### TASK STATEMENT
Below are the records; copy exactly the stretch from the line containing "Image resolution: width=737" through the line containing "You are a computer-use agent. The width", both ends included, and nothing else.
(ENTRIES SUPPLIED begins)
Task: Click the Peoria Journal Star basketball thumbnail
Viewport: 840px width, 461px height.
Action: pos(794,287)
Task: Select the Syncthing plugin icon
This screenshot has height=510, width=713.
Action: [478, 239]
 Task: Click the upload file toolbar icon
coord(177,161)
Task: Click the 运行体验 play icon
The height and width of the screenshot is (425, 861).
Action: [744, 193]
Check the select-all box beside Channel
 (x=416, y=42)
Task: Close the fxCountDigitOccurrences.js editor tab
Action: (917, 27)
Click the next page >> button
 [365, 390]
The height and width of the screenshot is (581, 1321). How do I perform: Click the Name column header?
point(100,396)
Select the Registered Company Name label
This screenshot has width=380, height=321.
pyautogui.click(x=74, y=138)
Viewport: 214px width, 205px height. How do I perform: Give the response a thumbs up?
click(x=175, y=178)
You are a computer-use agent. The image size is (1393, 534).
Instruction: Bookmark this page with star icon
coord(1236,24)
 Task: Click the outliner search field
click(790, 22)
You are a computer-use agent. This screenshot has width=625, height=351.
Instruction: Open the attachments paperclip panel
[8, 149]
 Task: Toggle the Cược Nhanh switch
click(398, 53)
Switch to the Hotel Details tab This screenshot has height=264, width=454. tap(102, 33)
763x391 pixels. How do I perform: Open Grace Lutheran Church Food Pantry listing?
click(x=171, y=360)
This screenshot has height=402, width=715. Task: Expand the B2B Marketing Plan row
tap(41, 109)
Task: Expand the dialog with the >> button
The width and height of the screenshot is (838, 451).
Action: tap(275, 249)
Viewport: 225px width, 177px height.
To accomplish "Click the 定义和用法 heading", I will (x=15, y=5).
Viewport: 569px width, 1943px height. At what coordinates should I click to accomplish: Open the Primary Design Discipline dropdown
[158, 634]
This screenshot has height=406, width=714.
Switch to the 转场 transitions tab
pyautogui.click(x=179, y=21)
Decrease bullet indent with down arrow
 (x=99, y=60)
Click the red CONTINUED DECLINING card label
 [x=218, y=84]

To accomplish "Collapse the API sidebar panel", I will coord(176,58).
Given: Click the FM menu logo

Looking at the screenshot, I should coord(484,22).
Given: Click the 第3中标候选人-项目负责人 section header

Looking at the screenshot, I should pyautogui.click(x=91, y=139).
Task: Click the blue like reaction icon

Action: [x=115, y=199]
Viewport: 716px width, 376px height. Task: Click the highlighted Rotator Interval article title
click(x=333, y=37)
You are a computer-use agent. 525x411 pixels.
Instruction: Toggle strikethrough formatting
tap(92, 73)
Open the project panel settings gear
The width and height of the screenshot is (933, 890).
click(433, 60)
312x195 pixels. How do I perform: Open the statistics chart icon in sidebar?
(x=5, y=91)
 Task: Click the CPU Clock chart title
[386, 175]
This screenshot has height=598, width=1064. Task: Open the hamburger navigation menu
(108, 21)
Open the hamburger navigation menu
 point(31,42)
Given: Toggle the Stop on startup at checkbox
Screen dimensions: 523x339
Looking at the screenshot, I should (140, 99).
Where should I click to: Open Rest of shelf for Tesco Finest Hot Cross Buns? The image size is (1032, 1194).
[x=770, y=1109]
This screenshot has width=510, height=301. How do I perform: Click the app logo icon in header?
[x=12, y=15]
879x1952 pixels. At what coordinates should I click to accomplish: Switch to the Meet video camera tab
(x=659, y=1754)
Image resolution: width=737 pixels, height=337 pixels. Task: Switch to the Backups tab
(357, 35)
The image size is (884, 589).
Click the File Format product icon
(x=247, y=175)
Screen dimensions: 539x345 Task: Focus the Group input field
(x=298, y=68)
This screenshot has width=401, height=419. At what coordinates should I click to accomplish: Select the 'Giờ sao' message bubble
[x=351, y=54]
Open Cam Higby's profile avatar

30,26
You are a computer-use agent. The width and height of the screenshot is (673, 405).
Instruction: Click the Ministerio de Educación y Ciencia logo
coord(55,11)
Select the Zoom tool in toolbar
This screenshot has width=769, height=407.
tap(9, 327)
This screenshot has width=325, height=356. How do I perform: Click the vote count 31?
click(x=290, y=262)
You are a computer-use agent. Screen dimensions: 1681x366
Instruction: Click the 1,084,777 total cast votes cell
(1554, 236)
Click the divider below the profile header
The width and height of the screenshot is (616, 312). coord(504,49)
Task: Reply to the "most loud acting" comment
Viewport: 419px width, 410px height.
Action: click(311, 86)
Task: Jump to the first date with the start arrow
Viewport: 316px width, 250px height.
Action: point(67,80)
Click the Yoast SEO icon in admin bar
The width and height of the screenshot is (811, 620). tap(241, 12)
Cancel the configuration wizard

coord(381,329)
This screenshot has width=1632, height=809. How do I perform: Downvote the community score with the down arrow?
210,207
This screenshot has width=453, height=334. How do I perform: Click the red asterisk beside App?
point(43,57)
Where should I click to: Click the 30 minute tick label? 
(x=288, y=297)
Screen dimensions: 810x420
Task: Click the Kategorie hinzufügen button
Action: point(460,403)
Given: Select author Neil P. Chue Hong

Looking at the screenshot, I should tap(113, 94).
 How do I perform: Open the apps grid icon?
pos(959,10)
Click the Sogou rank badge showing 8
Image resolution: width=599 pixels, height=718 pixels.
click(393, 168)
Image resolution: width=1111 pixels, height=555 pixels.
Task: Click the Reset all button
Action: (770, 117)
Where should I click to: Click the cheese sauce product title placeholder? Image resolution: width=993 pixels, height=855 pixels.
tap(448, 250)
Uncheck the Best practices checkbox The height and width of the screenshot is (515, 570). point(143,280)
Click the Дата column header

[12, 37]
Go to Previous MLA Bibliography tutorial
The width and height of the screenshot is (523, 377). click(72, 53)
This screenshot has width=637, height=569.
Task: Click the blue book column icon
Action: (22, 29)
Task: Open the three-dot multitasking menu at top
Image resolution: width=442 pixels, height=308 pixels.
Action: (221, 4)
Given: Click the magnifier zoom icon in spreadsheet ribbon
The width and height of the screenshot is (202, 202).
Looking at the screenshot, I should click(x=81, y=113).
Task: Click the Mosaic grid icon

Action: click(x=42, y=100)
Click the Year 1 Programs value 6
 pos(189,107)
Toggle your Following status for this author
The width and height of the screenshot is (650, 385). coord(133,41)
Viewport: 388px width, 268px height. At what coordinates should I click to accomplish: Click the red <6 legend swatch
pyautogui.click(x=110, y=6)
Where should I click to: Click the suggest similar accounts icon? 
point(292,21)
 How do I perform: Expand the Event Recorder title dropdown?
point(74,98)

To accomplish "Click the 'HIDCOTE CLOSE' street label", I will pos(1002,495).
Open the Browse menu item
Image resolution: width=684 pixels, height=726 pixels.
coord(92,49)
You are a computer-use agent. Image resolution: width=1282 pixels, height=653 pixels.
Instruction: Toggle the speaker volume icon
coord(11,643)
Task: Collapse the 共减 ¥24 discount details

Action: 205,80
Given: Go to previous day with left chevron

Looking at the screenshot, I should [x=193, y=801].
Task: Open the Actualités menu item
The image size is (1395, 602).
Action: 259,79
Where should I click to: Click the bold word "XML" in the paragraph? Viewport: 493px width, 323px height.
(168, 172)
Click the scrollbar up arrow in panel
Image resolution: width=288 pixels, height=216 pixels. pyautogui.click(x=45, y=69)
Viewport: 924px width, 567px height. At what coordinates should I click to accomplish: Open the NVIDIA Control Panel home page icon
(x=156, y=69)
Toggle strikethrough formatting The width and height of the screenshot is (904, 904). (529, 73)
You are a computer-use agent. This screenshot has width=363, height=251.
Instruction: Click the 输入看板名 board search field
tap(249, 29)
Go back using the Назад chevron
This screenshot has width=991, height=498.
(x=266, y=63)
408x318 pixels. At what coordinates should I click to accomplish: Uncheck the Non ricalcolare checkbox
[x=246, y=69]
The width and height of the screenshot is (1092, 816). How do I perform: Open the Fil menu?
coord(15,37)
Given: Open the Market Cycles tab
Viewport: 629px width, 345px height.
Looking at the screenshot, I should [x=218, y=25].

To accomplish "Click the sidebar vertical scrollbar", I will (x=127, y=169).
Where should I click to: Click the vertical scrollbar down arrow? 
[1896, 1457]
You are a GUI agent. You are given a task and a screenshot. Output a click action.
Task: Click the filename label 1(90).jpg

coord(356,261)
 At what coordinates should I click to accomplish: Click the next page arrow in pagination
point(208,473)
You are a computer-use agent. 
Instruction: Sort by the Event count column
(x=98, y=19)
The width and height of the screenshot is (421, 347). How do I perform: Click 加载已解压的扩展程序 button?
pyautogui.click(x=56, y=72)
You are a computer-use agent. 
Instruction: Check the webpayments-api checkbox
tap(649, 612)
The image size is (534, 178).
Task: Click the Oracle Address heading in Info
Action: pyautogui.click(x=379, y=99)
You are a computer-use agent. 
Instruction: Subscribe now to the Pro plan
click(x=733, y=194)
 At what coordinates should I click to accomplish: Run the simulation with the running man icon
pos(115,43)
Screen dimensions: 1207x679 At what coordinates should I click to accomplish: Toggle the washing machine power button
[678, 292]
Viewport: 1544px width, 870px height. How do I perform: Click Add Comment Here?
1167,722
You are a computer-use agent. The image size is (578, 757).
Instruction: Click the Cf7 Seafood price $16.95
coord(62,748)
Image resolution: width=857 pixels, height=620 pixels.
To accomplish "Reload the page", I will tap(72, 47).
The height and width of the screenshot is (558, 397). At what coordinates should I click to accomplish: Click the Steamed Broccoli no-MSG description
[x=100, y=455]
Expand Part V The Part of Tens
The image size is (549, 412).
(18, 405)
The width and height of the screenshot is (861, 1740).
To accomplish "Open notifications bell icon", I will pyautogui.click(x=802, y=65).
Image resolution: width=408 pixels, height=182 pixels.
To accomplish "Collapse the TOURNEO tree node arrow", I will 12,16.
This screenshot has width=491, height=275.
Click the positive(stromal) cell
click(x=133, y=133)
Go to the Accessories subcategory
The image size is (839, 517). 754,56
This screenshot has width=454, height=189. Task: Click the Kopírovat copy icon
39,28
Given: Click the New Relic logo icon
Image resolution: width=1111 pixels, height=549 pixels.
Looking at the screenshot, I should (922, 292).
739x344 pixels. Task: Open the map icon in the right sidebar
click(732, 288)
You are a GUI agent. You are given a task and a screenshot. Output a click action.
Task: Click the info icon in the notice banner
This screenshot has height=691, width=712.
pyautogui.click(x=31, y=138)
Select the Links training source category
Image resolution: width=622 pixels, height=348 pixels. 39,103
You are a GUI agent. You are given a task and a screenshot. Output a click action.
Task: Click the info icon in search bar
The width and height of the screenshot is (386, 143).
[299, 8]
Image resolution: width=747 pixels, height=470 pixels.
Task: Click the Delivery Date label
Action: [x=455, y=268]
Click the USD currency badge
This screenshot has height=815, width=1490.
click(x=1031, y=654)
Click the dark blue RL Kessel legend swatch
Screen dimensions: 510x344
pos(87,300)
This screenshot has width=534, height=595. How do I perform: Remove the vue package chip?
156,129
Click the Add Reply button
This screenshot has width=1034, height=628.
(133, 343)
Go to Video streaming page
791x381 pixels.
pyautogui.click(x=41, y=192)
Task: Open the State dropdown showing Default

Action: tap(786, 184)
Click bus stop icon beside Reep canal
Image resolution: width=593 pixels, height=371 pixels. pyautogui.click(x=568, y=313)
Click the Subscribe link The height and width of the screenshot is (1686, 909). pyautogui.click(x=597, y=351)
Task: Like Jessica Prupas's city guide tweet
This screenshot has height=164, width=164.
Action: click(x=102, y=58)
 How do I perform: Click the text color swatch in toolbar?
(ENTRIES SUPPLIED ends)
### RESPONSE TO THIS EXERCISE
Image resolution: width=737 pixels, height=337 pixels. Task: Switch to the Backups tab
(357, 35)
The image size is (884, 589).
Click the File Format product icon
(x=247, y=175)
Screen dimensions: 539x345 Task: Focus the Group input field
(x=298, y=68)
This screenshot has width=401, height=419. At what coordinates should I click to accomplish: Select the 'Giờ sao' message bubble
[x=351, y=54]
Open Cam Higby's profile avatar

30,26
You are a computer-use agent. The width and height of the screenshot is (673, 405).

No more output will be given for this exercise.